* [Exercise goal]: Copy word for word the line containing "This screenshot has height=787, width=1473." together with all lines following it to the end of the listing below, without the pictures.

+++

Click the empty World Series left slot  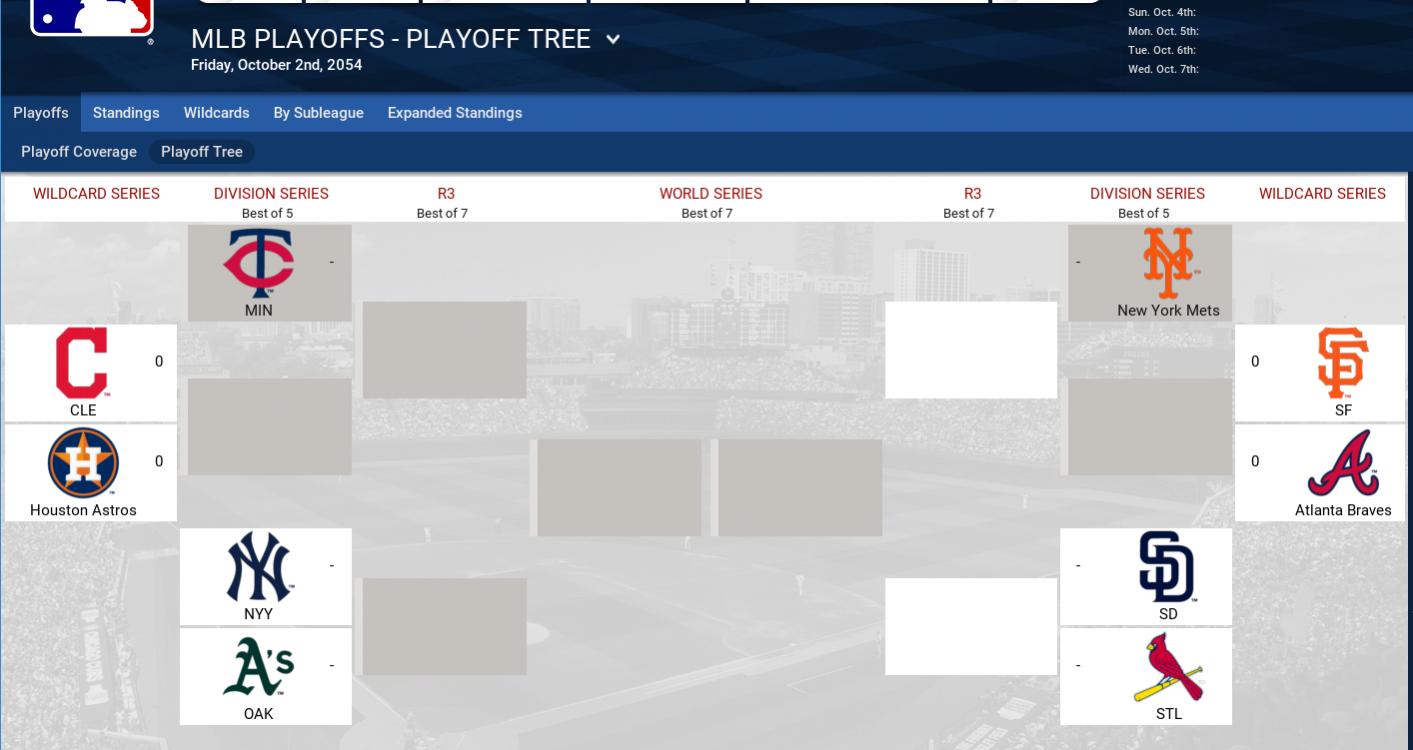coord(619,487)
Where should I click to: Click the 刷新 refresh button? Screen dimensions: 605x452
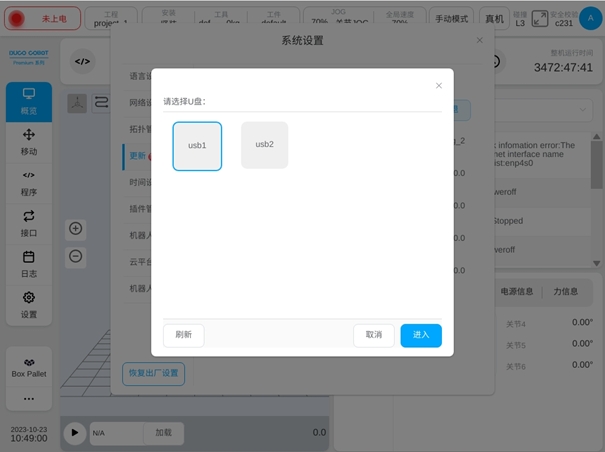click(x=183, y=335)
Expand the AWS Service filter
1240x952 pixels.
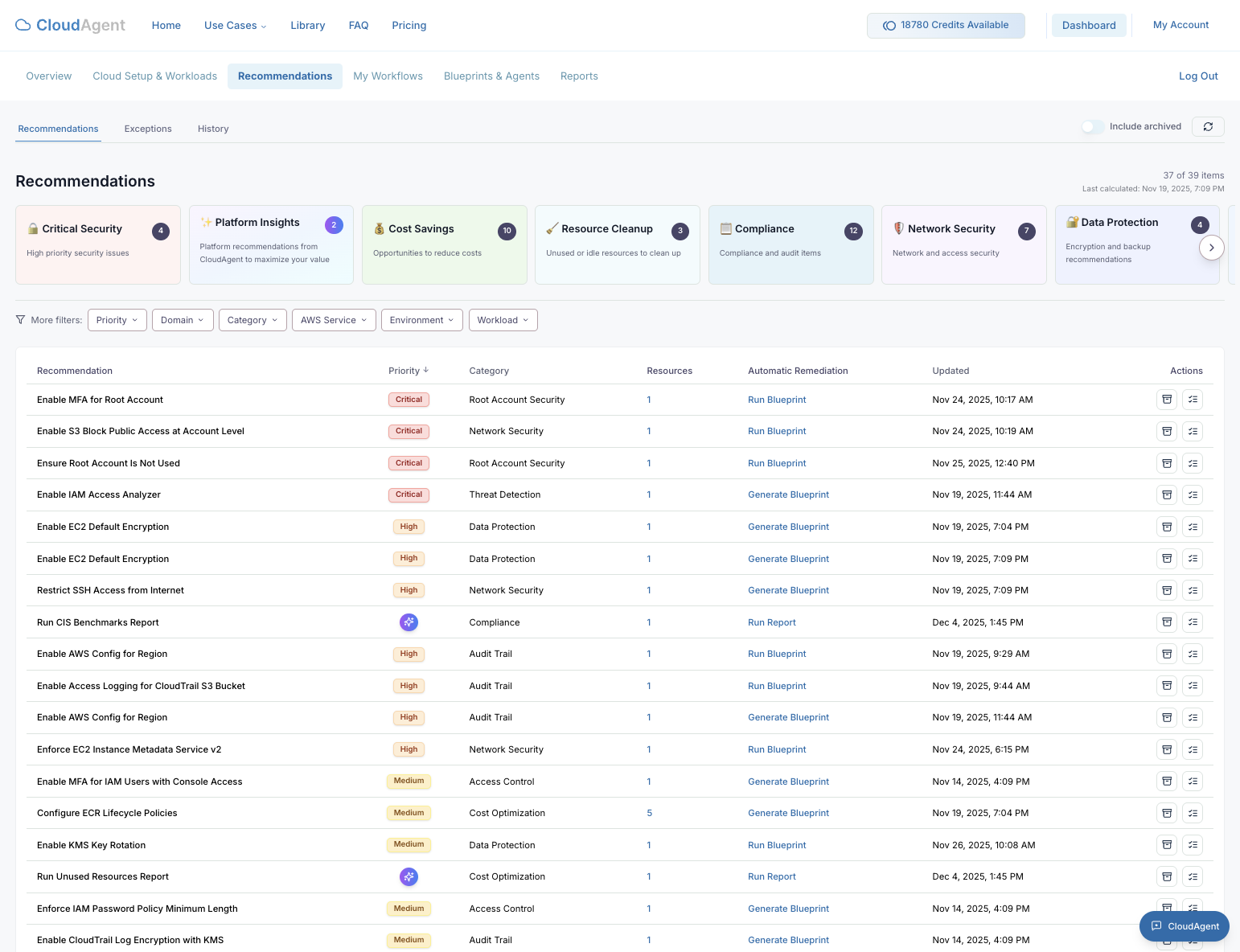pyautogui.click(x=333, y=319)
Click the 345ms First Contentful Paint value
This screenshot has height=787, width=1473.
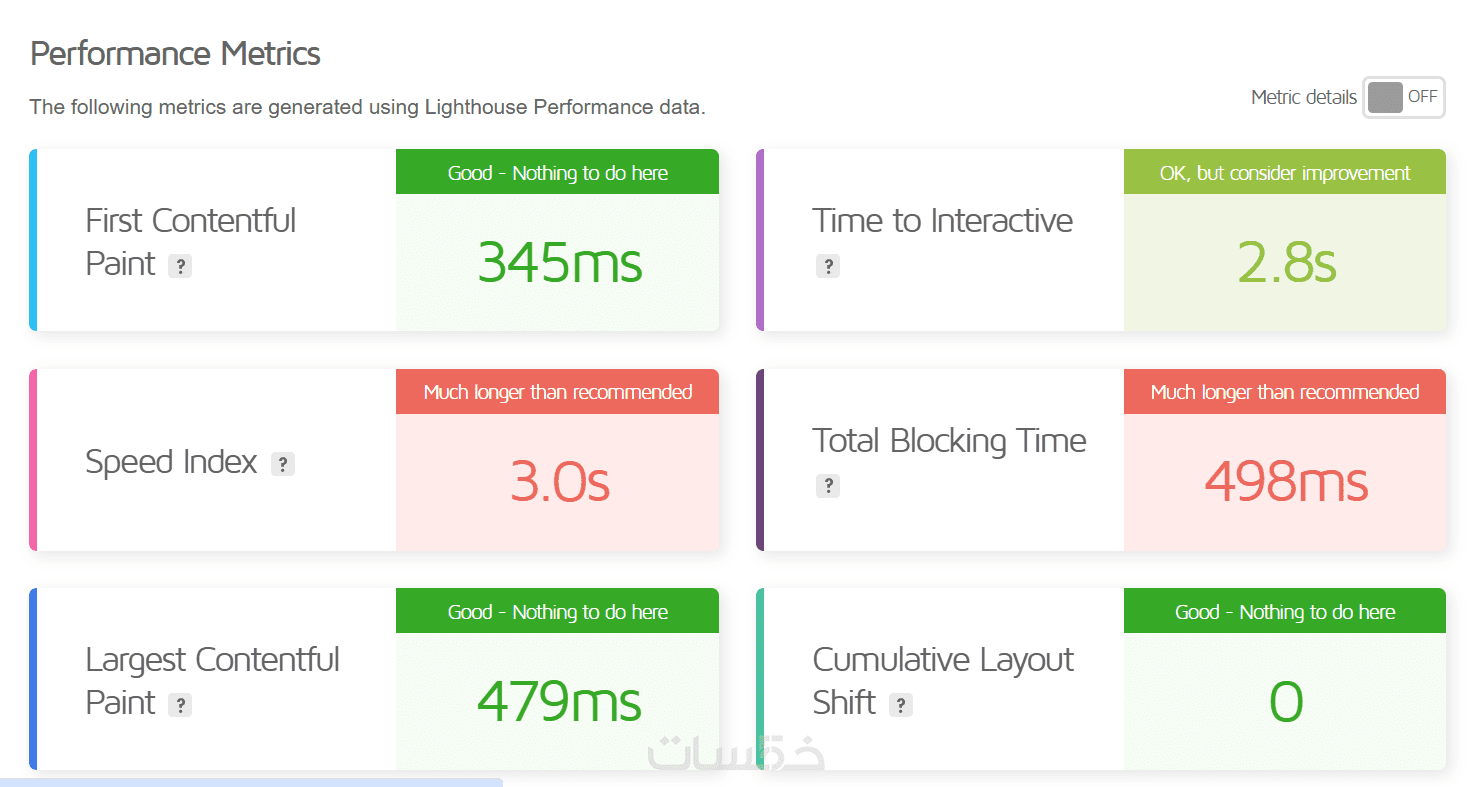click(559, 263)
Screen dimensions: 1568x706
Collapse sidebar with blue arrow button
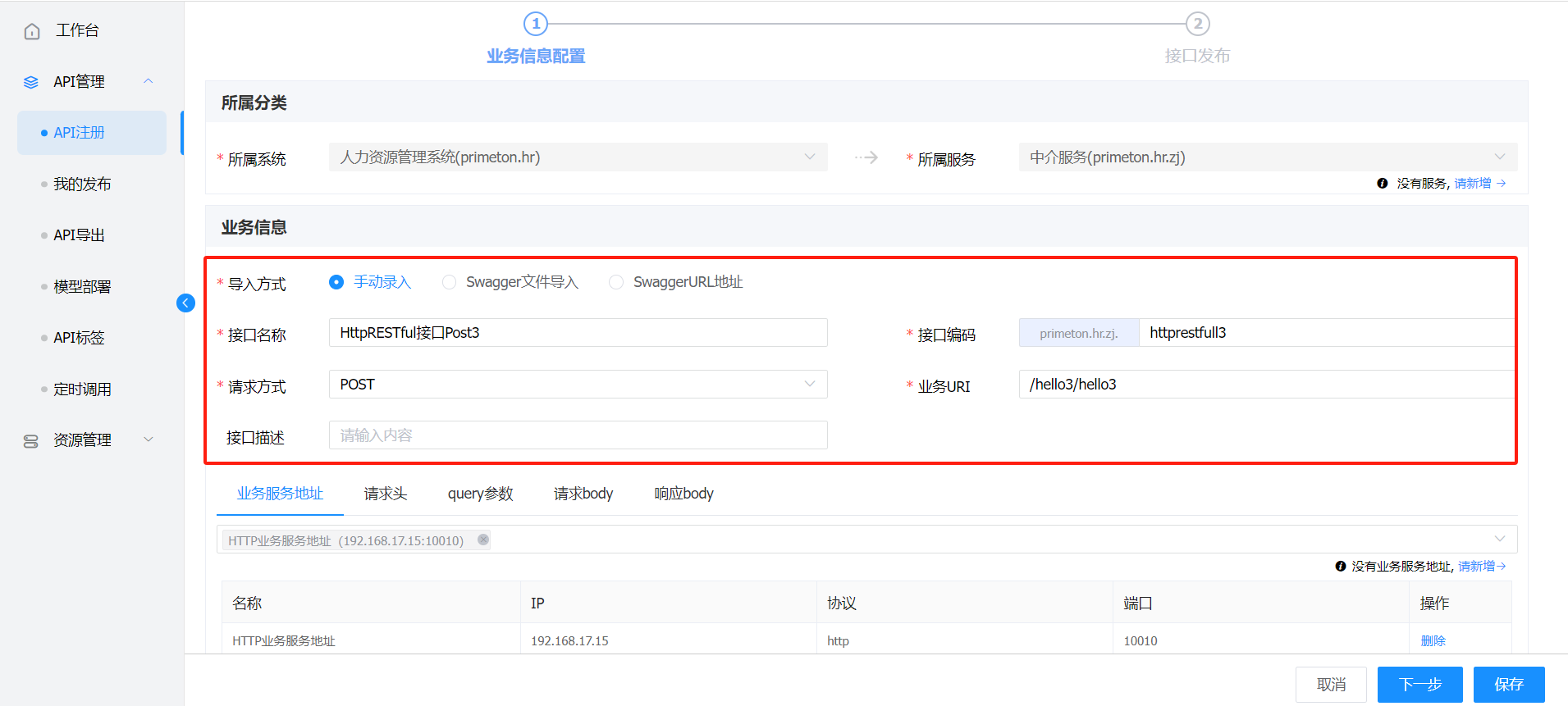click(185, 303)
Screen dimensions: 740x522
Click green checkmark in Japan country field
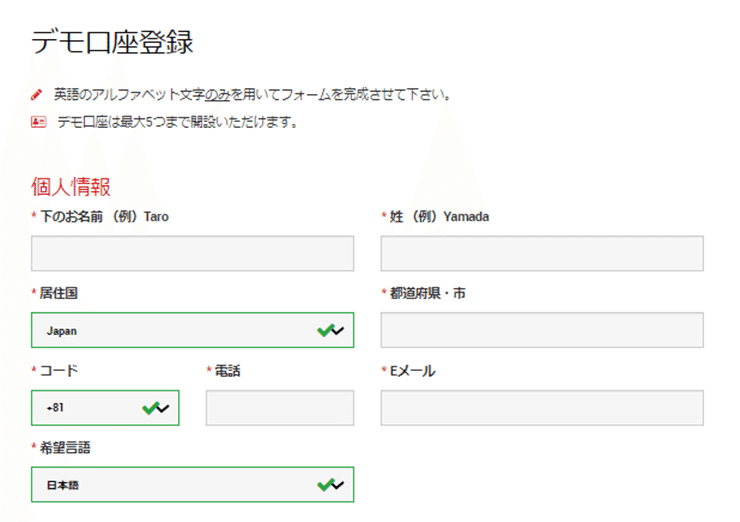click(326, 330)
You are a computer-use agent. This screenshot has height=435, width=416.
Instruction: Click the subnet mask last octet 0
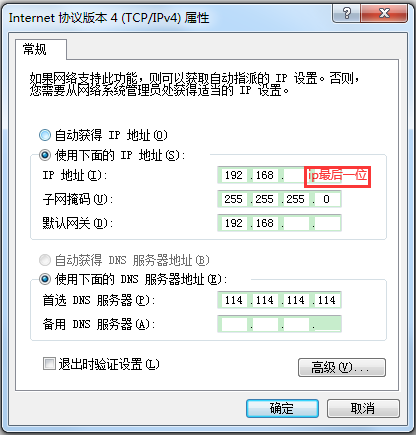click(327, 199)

+++

* [Answer space]:
This screenshot has height=787, width=1473.
click(559, 263)
Screen dimensions: 1568x706
Collapse sidebar with blue arrow button
click(185, 303)
Screen dimensions: 740x522
Click green checkmark in Japan country field
click(326, 330)
You are a computer-use agent. This screenshot has height=435, width=416.
Instruction: Click the subnet mask last octet 0
click(327, 199)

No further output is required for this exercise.